A second goal of the present study was to determine whether long-term HRT, in doses designed to mimic those currently prescribed to postmenopausal women, produces signs of estrogen toxicity in the primate hypothalamus. The toxic effects of long-term continuous estrogen treatment have been well described, and this toxicity produces a syndrome that resembles primary hypothalamic aging in the rat (22, 23). Although continuous HRT is currently prescribed to millions of women, it is not known whether a similar hypothalamic neuropathology occurs secondary to sustained estrogen exposure in primates. Therefore, we determined whether long-term HRT results in decreased numbers of POMC neurons and/or increased microglial activity in the primate infundibular nucleus. These two parameters were selected for study because they have been shown to be sensitive and specific markers of estrogen toxicity in the rat (23, 24).

	Materials and Methods

Top Abstract Introduction Materials and Methods Results Discussion References

 
Animal treatments

Hypothalami were donated from monkeys enrolled in a study of the effects of HRT on coronary atherosclerosis conducted by the Comparative Medicine Clinical Research Center and the Department of Comparative Medicine at the Wake Forest School of Medicine (25). Animal treatments were carried out in compliance with state and federal laws, standards of the Department of Health and Human Services, and the guidelines of the Institutional Animal Care and Use Committee at the Wake Forest School of Medicine. Twenty-four adult female cynomolgus macaques (Macaca fascicularis) ranging in age from 5–13 yr were imported from Indonesia (Charles River Primates, Port Washington, NY). The monkeys were housed in social groups of 4–8 with indoor/outdoor facilities. Perches and barrels were provided for playing and hiding. The monkeys were ovariectomized under ketamine and xylazine anesthesia. All animals received a moderately atherogenic diet consisting of 43% of calories from fat and 0.44 mg cholesterol per kilocalorie. After 2 yr they were switched to a lipid-lowering diet for the remainder of the study. For a detailed description of the diet as well as plasma lipid profiles see Ref. 25 .

Two years after ovariectomy, the animals were divided into three experimental groups: untreated ovariectomized controls (OVX), continuous estrogen treatment (OVX +E), and estrogen plus progesterone (OVX + EP). Conjugated equine estrogen (Premarin, Wyeth-Ayerst Laboratories, Inc., Radnor, PA) was used for an initial treatment period of 7.2 µg/day for 8 months and then increased to 0.17 mg/day (per 4 kg BW). Medroxyprogesterone acetate (Cycrin, ESI Lederle, Philadelphia, PA) was given at a dose of 650 µg/day (per 4 kg BW). Based on adjustments for body size and metabolic rate, the final dosages were calculated to be equivalent to a women’s daily dose of 0.625 mg Premarin or 2.5 mg medroxyprogesterone. The hormones were administered twice daily in the diet. The animals received either HRT or no hormone treatment for a total of 30 months before death.

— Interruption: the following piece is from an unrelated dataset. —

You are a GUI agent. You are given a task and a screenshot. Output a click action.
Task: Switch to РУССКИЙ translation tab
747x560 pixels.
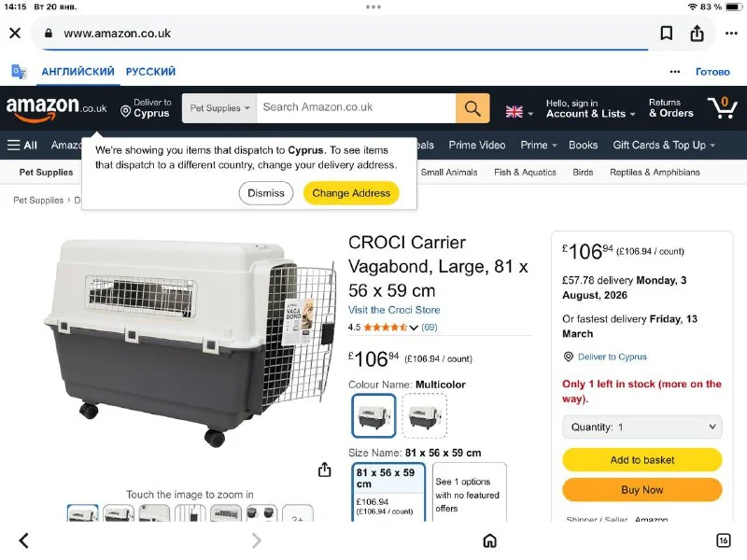pyautogui.click(x=150, y=72)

Plasma concentrations of 17ß-estradiol were determined in these animals 4 h after feeding, using a commercially available kit (Diagnostic Products Corporation, Los Angeles, CA). This assay had a sensitivity of 5–7 pg/mL. The mean plasma estradiol level in the OVX group was at the lower limit of sensitivity (5.1 ± 1.3 pg/mL). This value was significantly elevated in both the OVX + E (163.9 ± 18.9 pg/mL) and OVX + EP (147.6 ± 8.7 pg/mL) groups. For information concerning plasma levels of medroxyprogesterone in cynomolgus monkeys receiving these dosages, see Ref. 26 .

Animals were killed between 0900 and 1300 h. At this time, the animals were restrained with ketamine (15 mg/kg, im), deeply anesthetized with sodium pentobarbital (35 mg/kg, iv), and perfused transcardially with cold, 0.1 mol/L PBS (pH 7.4). The brains were rapidly removed and sliced into 1-cm slabs with the aid of a monkey brain matrix. A slab containing the hypothalamus was dissected by rostral cuts at the level of the optic chiasm and caudal cuts through the mammillary bodies. The hypothalami were dissected out of the slabs by a horizontal cut at the level of the anterior commissure and a parasagittal cut 1 cm from the midline. The hypothalami were bisected and frozen in isopentane cooled to -30 C. A unilateral hypothalamus from each animal was packed in dry ice and shipped to the University of Arizona, where it was stored at -80 C. One OVX + E animal was excluded from the study because of damage to the infundibular nucleus during tissue preparation. The remaining hypothalami were serially sectioned in a cryostat (12-µm thickness), and sections were mounted on gelatin-coated slides. The slides were stored at -80 C until hybridization.

In situ hybridization

Every 10th section was hybridized with [³⁵S]-labeled 48-base synthetic oligonucleotide probes complementary to either human NKB or POMC mRNAs. All slides were processed within the same hybridization procedure. The sequence of the NKB probe was: CTGGCTGGACGCTCATCTTGCCCATAAGTCCCACAAAGAAATCATGCA (Dr. T. Bonner, personal communication). The POMC probe was complementary to bases 7,106–7,153 of the pre-POMC gene (17). The probes were synthesized on an automated DNA synthesizer (PE Applied Biosystems Incorporated model 380A; Foster City CA) and purified by PAGE gels. The probes were end-labeled using terminal deoxynucleotidyl transferase (Boehringer Mannheim, Indianapolis, IN) and [³⁵S]deoxy-ATP (>1000 Ci/mmol/L; New England Nuclear, Boston, MA).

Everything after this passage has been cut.